**TASK STATEMENT**
Please copy each line of the data that includes the string "PREVENCIÓN".

**SUPPLIED DATA**
--- --- ---

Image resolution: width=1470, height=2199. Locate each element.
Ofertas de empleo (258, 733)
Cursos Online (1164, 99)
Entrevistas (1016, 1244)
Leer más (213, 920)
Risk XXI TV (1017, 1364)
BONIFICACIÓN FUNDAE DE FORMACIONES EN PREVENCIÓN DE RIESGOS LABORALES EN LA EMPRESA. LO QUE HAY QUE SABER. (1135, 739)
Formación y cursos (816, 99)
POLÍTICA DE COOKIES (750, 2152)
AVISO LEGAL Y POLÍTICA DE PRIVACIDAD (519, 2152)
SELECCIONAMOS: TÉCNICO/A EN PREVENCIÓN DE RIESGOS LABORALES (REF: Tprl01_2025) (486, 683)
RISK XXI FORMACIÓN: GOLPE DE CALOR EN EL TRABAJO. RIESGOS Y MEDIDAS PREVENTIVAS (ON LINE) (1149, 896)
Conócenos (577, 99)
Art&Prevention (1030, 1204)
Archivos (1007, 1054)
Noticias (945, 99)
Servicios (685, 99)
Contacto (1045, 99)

--- --- ---

**WORKED SOLUTION**
BONIFICACIÓN FUNDAE DE FORMACIONES EN PREVENCIÓN DE RIESGOS LABORALES EN LA EMPRESA. LO QUE HAY QUE SABER. (1135, 739)
SELECCIONAMOS: TÉCNICO/A EN PREVENCIÓN DE RIESGOS LABORALES (REF: Tprl01_2025) (486, 683)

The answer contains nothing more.